The area’s construction sector, overall, looks healthy, in terms of growth. But some problems are percolating.
By one key metric — overall revenue growth — the region’s construction sector continues to blow past any signs of a slowdown. To wit: For the second straight year, the cumulative revenue growth of the region’s 50 largest contractors increased at least 15%.
In 2019, the top 50 posted a total of $6.45 billion in revenue, up 15.1% over $5.6 billion in 2018. That comes on top of 15.4% growth in 2018 over 2017. (To make the Top 50 Contractor list, companies must be based in the Business Observer’s coverage area, from Polk County south to Collier County. Companies must be in some type of contracting field: electrical, general construction, roofing and more. Data is self-submitted.)

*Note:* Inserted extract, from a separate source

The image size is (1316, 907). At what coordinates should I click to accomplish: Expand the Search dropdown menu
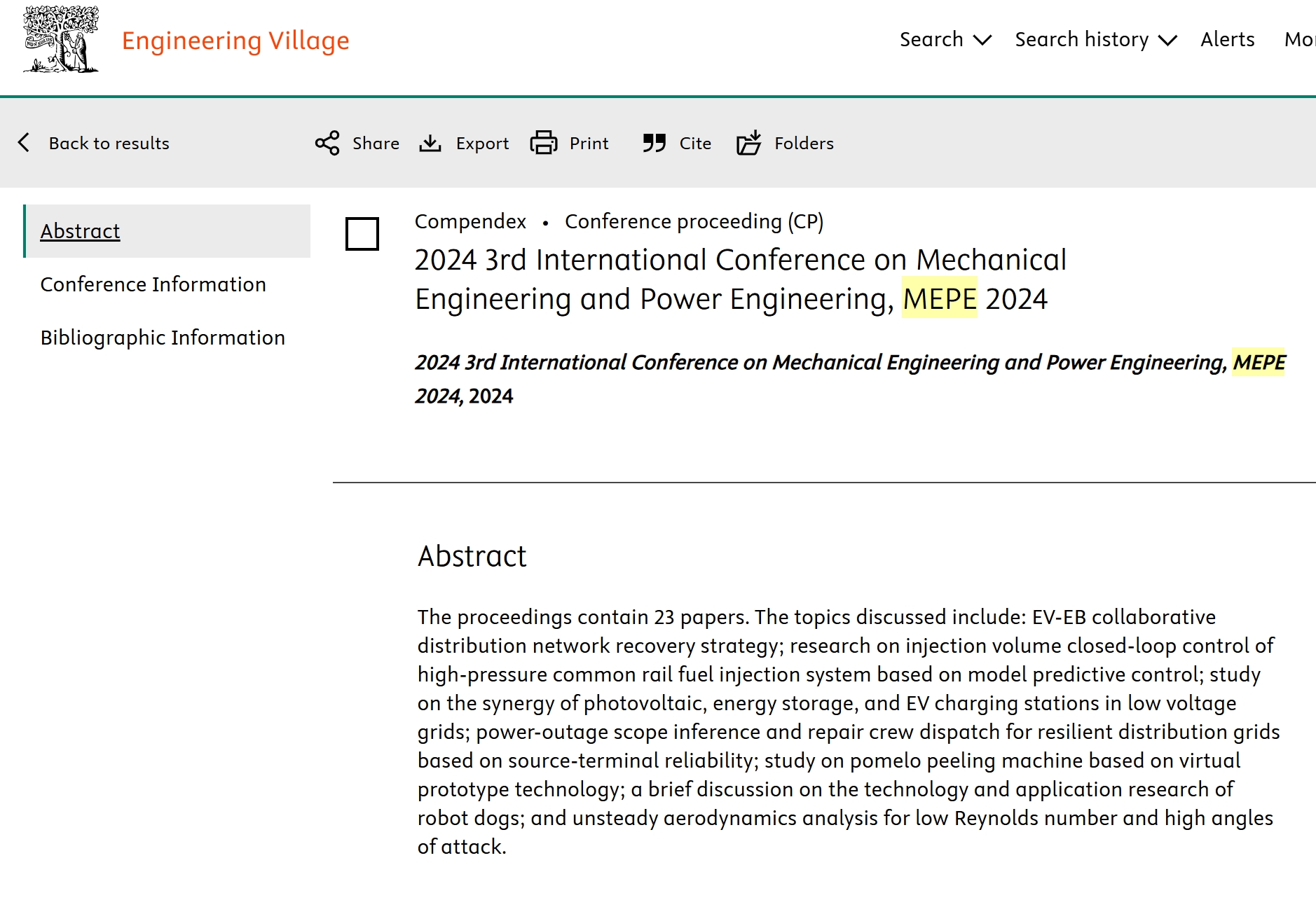click(x=945, y=40)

Yet a deeper dive into the data reveals some potential pitfalls for the industry as it navigates a host of issues, from the rising costs of materials to labor challenges and shortages. And looming in the background: any potential impact of the coronavirus scare impacting communities and businesses worldwide.

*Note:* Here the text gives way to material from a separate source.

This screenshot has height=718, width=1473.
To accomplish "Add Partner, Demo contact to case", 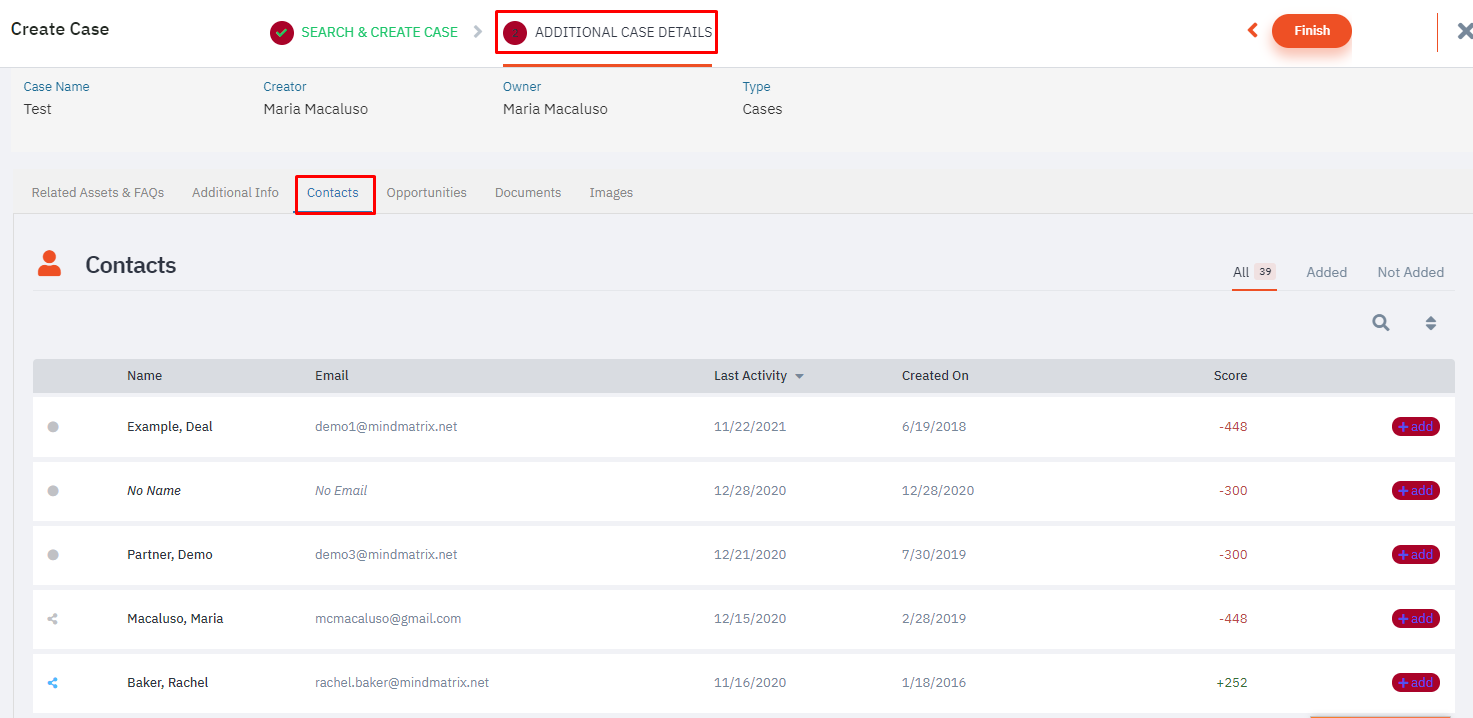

One potential crack is in the total number of top 50 companies that posted year-over-year revenue gains. In 2018, there were 43 such companies. In 2019, that number fell to 33. That nugget leads to another potential crack: The top 50 is top-heavy, with the leading four companies — Manhattan Construction Group, Power Design, DeAngelis Diamond and Ripa & Associates — generating $3.28 billion in 2019 revenue. That’s more than half of the total revenue of all 50 companies.
Of that top four, Naples-based Manhattan Construction isn’t only the biggest. It’s one of the fastest-growing, increasing revenue 70%, from $1.35 billion in 2018 to $1.94 billion last year. The firm has recently worked on some of Southwest Florida’s most notable projects, including the city of Naples Baker Park, the Luminary Hotel and parking garage in Fort Myers and Kalea Bay Tower. It has some 1,500 employees.

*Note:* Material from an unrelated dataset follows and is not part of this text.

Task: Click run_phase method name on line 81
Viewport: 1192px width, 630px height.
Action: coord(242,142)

Outside of sales growth lies another big industry conundrum: the piercing labor shortage. Steve Cona, president and CEO of the Associated Builders and Contractors Florida Gulf Coast, based in Tampa, says of late the entire industry has seen “more of a crying for skilled labor.”
There are multiple reasons for the shortage, including lack of interest among younger potential employees. Several industry leaders worry the issue will only get worse in the next decade, as more people leave the industry. “Demand has not slowed down,” says Ryan Benson, principal with A Vernon Allen Builders in Naples, “and there’s not a new group of labor force available to accommodate the consistent high demand.”
At least contractors can take solace in one part of the shortage situation — that demand hasn’t slowed down.